Wenn drei Motorsportclubs runde Geburtstage feiern dürfen, warum dann nicht zusammen und an einem Tag?
So oder ähnlich dürften die Organisatoren des 100 Jahre alten MSC Rottenburg, des 75 Jahre alten MSC Herrenberg und des 60 Jahre alten ADAC-Ortsclubs Ergenzingen gedacht haben, als sie gemeinsam eine Jubiläums-Oldtimerrallye beschlossen.
Am Sonntag war es dann so weit. Pünktlich um 10 Uhr trafen sich über 50 Fahrer und Fahrerinnen mit ihren Oldtimern beim Start an der Gültsteiner Mühle. Dort wurden die Fahrzeuge auf ihre Verkehrs und Betriebssicherheit überprüft und die Fahrerinnen und Fahrer auf die strengen Regeln und auch Prüfungen aufmerksam gemacht, die es unterwegs zu beachten galt, bevor es auf die rund 112 Kilometer lange Strecke ging.
Zunächst einmal kurz durch den Landkreis Böblingen, dann in die Calwer Ecke, von dort über den Höhenrücken des Schwarzwaldes in Richtung Nagold und schließlich durch das Obere Gäu nach Ergenzingen, wo die die Blechkarawane - angeführt von einem Mercedes 170 aus den frühen fünfziger Jahren kurz nach 12 Uhr auf dem hinteren Bahnhofsgelände eintraf.
In Ergenzingen sind 60 Helfende am Start
Dort hatten die Ergenzinger den Platz bestens für das Abstellen der Oldtimer präpariert, Zelte aufgestellt und für das leiblich Wohl der Rallyeteilnehmer aber auch der Gäste gesorgt. Wir hatten in den Tagen zuvor rund 60 Helfer im Einsatz, sagte Christa Richter, die neue Vorsitzende des Ergenzinger ADAC-Ortsclubs und hoffen, dass wir den Ansprüchen, die diese Veranstaltung mit sich bringt, genügen. Dass dem so war, wurde durch vielseitiges Lob bestätigt, das die dienstbaren Geister des Clubs an diesem Tag einheimsen durften.
Die Begrüßung der Fahrerinnen und Fahrer, nebst Verlesen der technischen Daten der Fahrzeuge, oblag Ortsclub – Urgestein Rudi Riethmüller, unterstützt durch seinen Sohn Thomas. Riethmüller selbst einst Sportfahrer des Ergenzinger ADAC-Ortsclubs kannte fast alle Teilnehmer der Rallye persönlich und so wurde auch der fast 90-jährige Otto Walz, der als Ältester im Fahrerfeld mit einer „Moto Guzzi“ Baujahr 1929 überraschte, besonders herzlich begrüßt.
Langsam füllte sich dann das Bahnhofsareal überwiegend mit den Oldtimermarken und Modellen von Mercedes, BMW, VW, Porsche, Opel, Ford, Alfa Romeo und Fiat, die allesamt auf großes Interesse der zahlreichen Besucher stießen. Natürlich waren auch Exoten und besondere Marken wie ein amerikanischer Buik Century Baujahr 1956, oder aber ein englischer Morgan, Baujahr 1931 zu finden.
Bei den Motorrädern standen eine Honda SR 500 Baujahr 1983, eine BMW R 27 Baujahr 1966, eine Triumph 250 Baujahr 1952 und weitere Modelle von Yamaha, Dukati, Suzuki und Norton vordergründig.

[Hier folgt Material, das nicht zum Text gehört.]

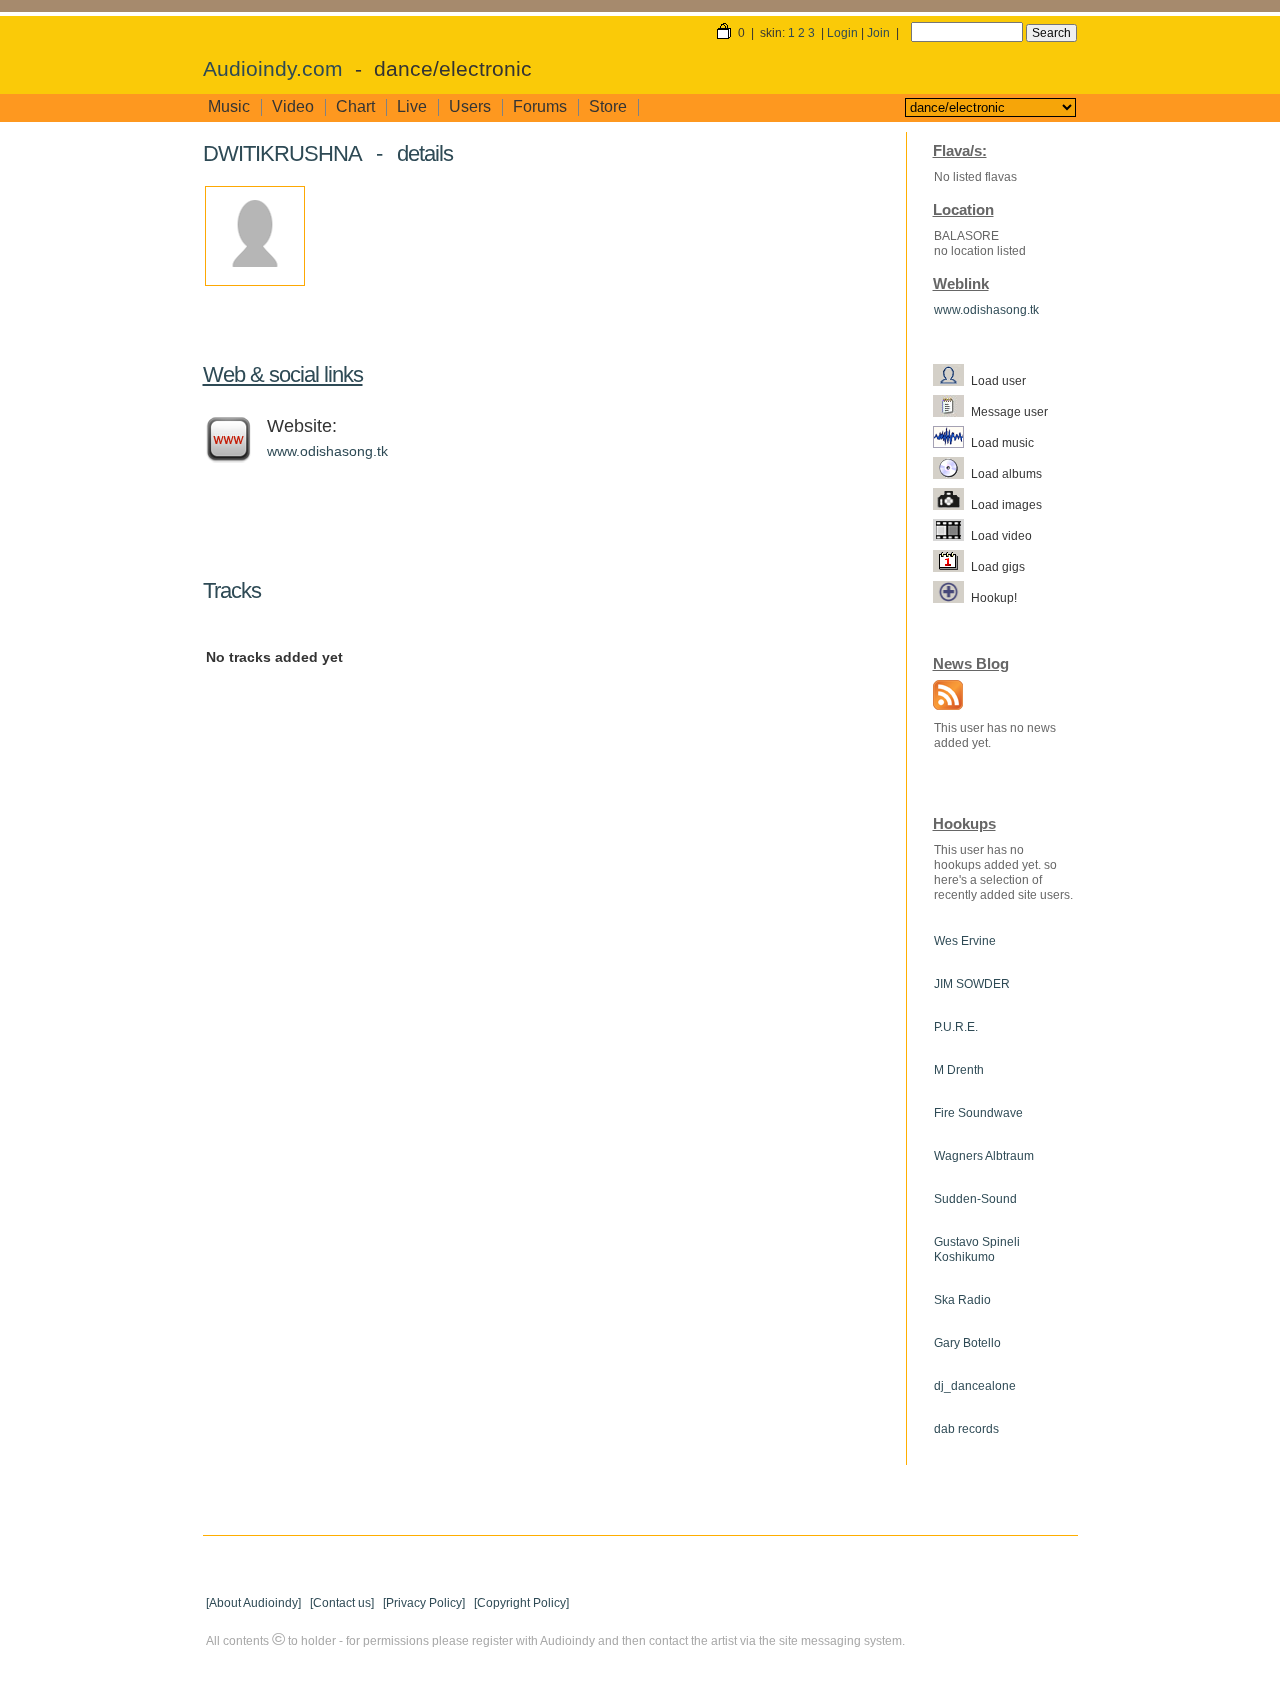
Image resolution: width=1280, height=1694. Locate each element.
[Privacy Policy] (424, 1603)
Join (878, 33)
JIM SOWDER (972, 984)
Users (470, 106)
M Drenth (959, 1070)
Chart (355, 106)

Was an diesem Tag leider fehlte, aber nicht weiter ins Gewicht fiel, war die einst alte deutsche Motorrad-Erfolgsmarke NSU. In Ergenzingen mussten sich dann alle Fahrerinnen und Fahrer einer Geschicklichkeitsprüfung unterziehen. Egal ob das Fahrzeug nun zwei oder vier Räder hatte, es galt mit zweien davon, in Längsrichtung über ein Brett zufahren, was den meisten auch mühelos gelang.

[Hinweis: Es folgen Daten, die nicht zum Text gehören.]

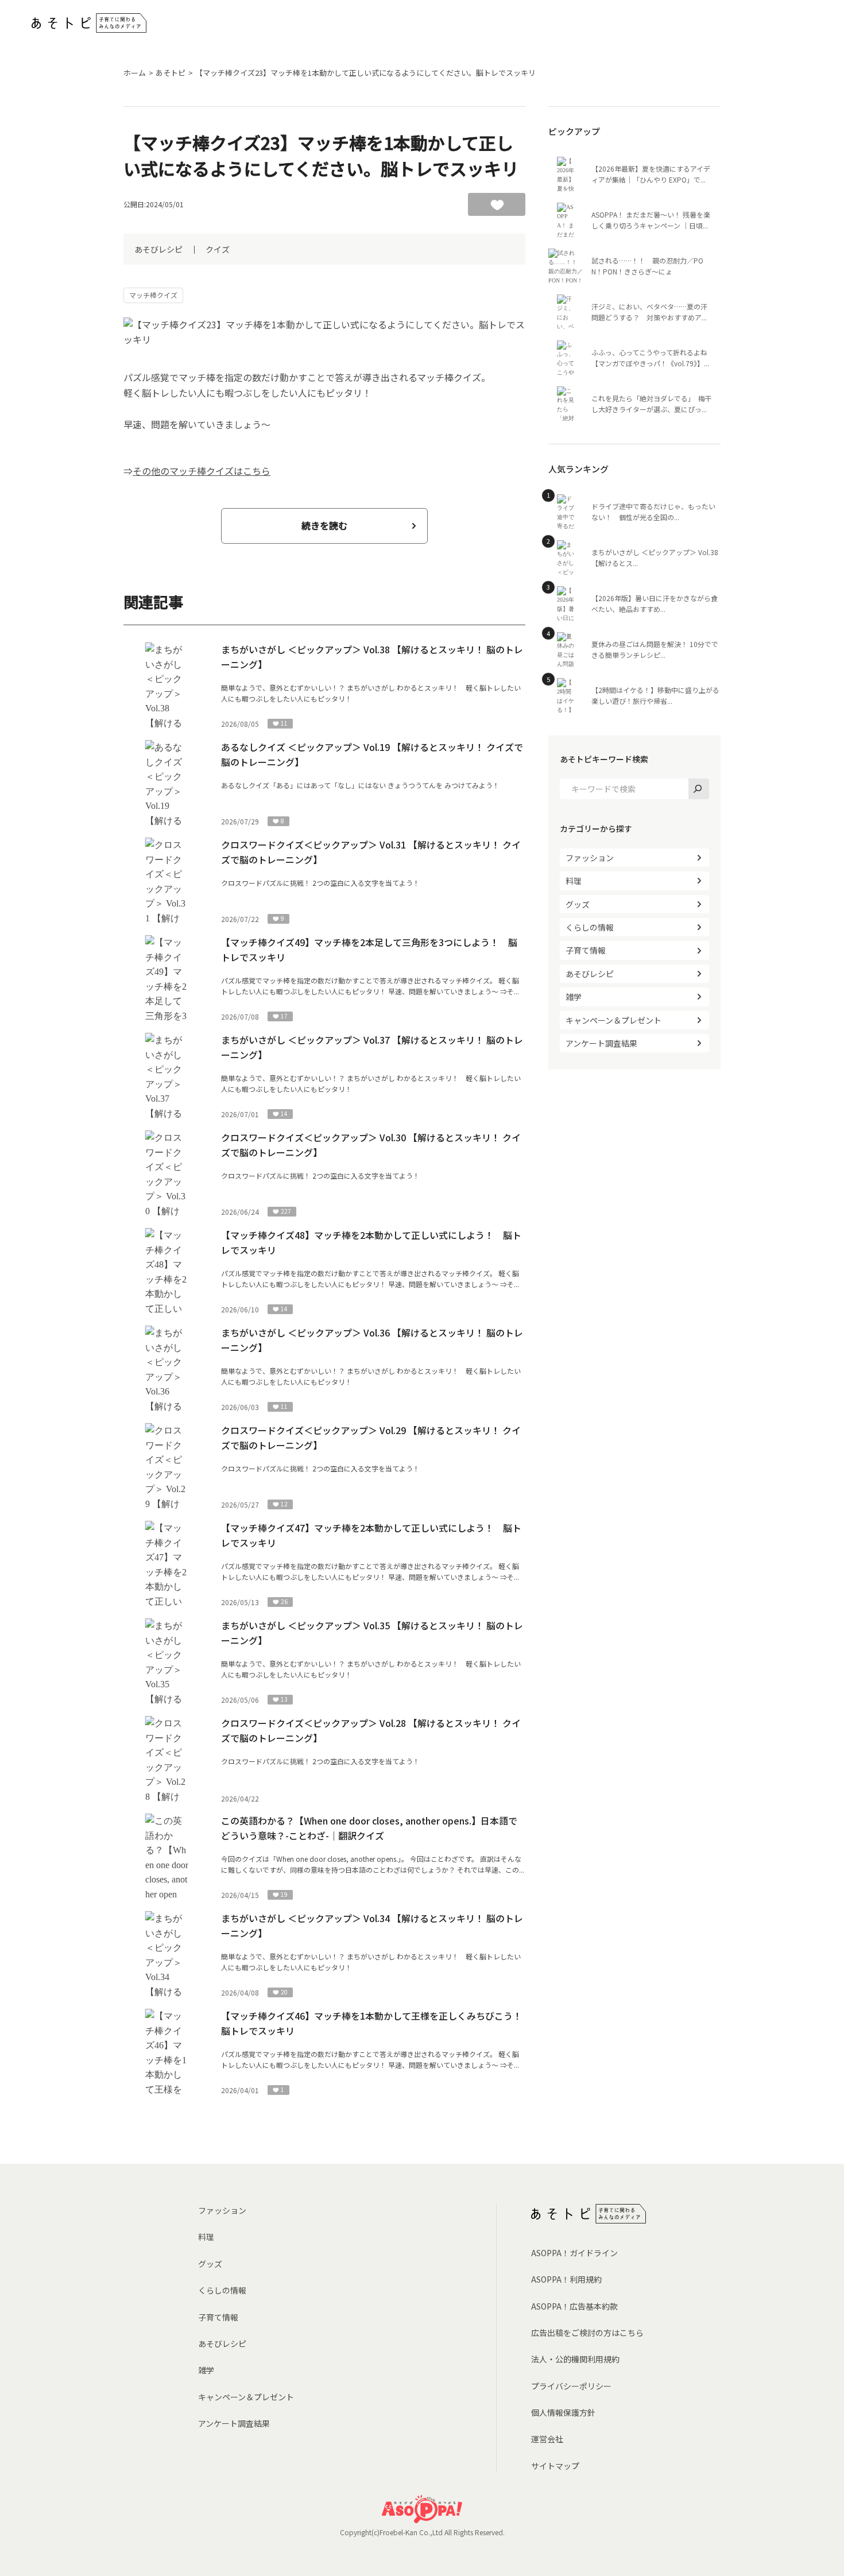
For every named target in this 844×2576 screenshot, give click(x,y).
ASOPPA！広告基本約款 (574, 2306)
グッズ (578, 904)
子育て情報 (586, 950)
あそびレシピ (158, 249)
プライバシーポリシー (571, 2386)
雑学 (574, 996)
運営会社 (547, 2439)
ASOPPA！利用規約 (566, 2279)
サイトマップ (555, 2466)
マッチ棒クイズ (153, 295)
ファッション (590, 857)
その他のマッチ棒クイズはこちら (201, 471)
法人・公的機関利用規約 (575, 2359)
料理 (574, 880)
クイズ (218, 249)
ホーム (134, 72)
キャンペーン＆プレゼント (613, 1020)
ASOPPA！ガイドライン (574, 2253)
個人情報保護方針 (563, 2412)
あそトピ (170, 72)
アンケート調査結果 (601, 1043)
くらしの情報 (590, 927)
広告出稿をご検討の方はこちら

Zwei Stunden Rast in der Gäumetropole
Nach gut zwei Stunden Rast in der Gäumetropole setzte sich der Tross wieder in Richtung Starzach und von dort nach Rottenburg in Bewegung. Dort wurde auf der Somfy-Wiese „Oldiday“ gefeiert und auch die Siegerehrung für die an der Oldtimer-Rallye beteiligten Fahrerinnen und Fahrer durchgeführt.